While I haven’t surveyed that many design agency owners I can confidently say these findings apply to many of Australia’s design businesses.

Strategy and capabilities

I have seen many strategies prepared by studio owners and the biggest issue is the strategies overreach the staff capabilities. It’s not a matter of design skills; it’s the ability to implement and consistently apply the tactics.
This is not a criticism of our studio owners because as the PWC research shows the problem extends to many large corporations.
In design studios the problem arises from overly ambitious targets. These often start with the need to reach certain revenue targets. The next mistake is to fail to do a reality check on the revenue targets. The first step here is to check that you can generate enough billable hours from the staff. Then check which clients can give you those billable hours. After that, check that you have staff capabilities (skills) to do this type of work. When I do this exercise it often leads to expectations being scaled back while staff capabilities are built up.

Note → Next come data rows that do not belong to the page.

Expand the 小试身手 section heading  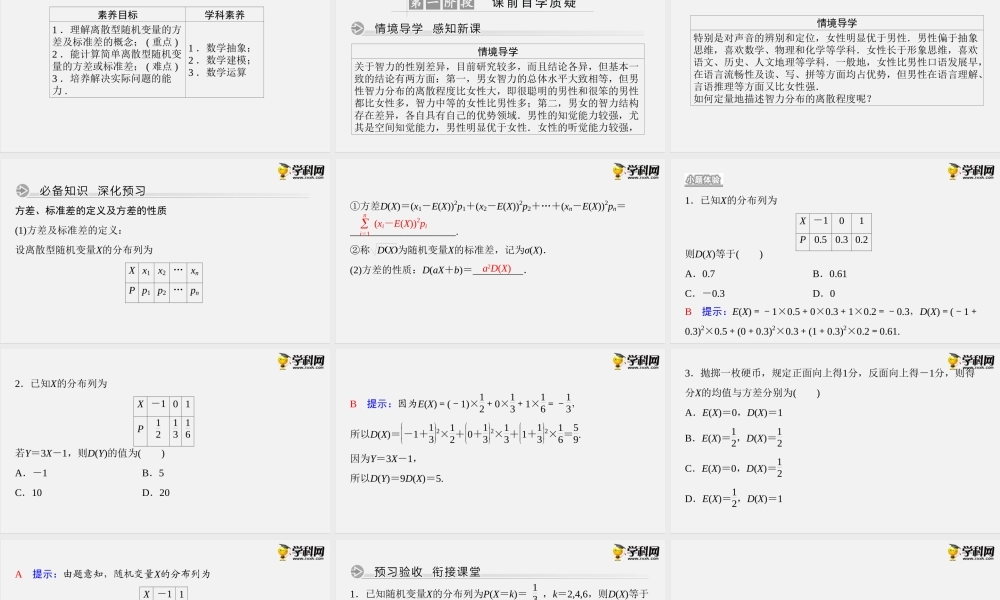click(x=702, y=179)
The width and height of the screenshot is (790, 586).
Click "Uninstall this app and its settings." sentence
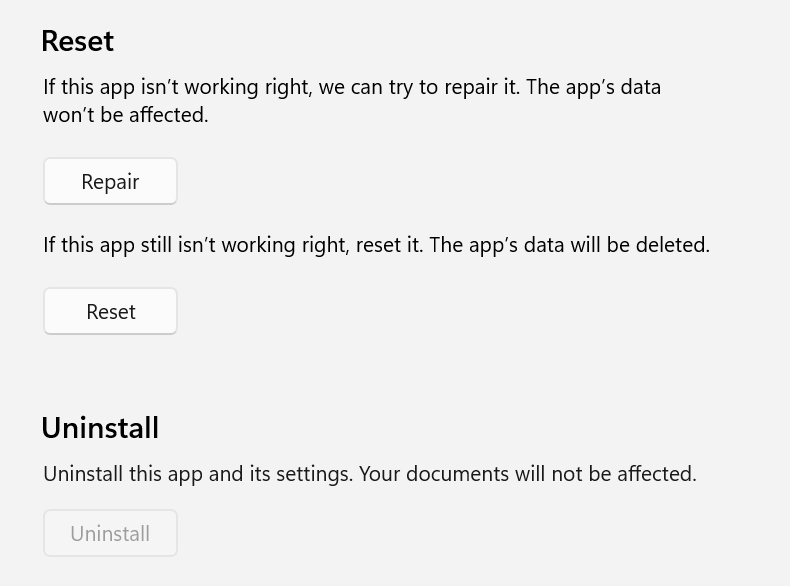coord(197,474)
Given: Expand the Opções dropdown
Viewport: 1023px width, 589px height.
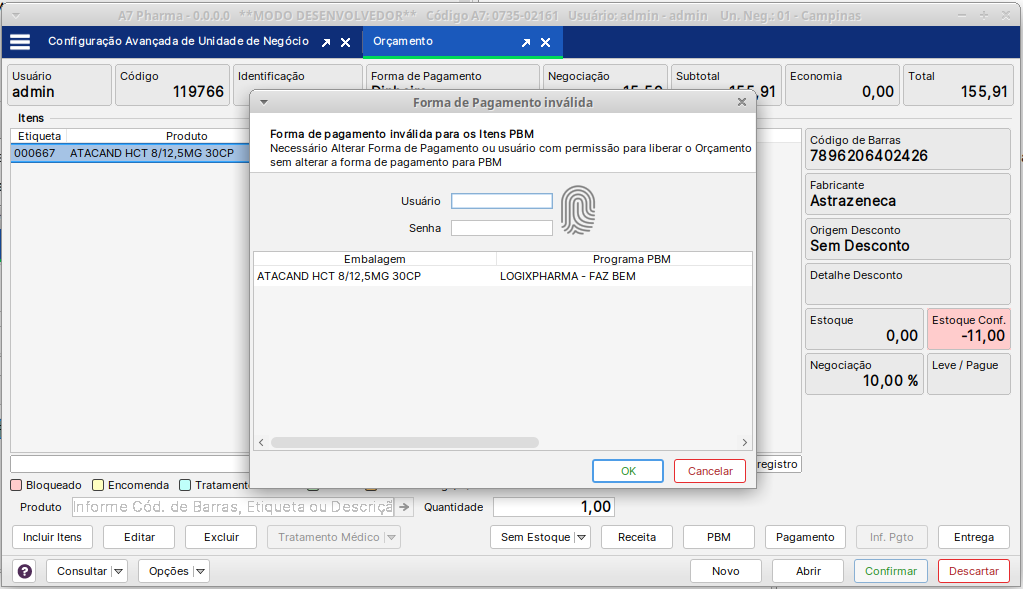Looking at the screenshot, I should 200,571.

Strategy to sustain or grow

The conflict between sustainability and growth is another issue. Here I often see studios fail because they take on too wide a range of growth. For example I’ve seen studios wanting to break into new fields or technology as well as sustaining their existing business. Sustainability means you have to grow just to keep up with inflation and wages growth. When you add another level of growth expectation you’re setting a huge task.
This type of strategy takes a lot of management to get the balance right. For instance a studio attempting to bring digital work in-house and sustain their existing work and clients has to develop organisational strategies to rethink the internal operations as well as competitive strategies to get new digital work.

Maintaining strategy

The vast majority of Australian design studios can’t afford to employ a business development manager; the owner(s) take on that role. This means that when the work starts rolling in they have to be hands-on in the studio. They also have extra work managing existing clients and projects. There’s no time left to continue the new business development strategy.
This is where organisational strategy kicks in. In our Design Studio Management program we’ve developed an organisational strategy that identifies studio talents and works out how they can be used in new business development.
This may mean they have to do Instagram posts or prepare infographics that explain a process or issue related to clients.

Take away point

Strategy for a design studio relies on choosing a few inter connected organisational and competitive strategies within the studios capabilities. It’s then a matter of doing them well and consistently.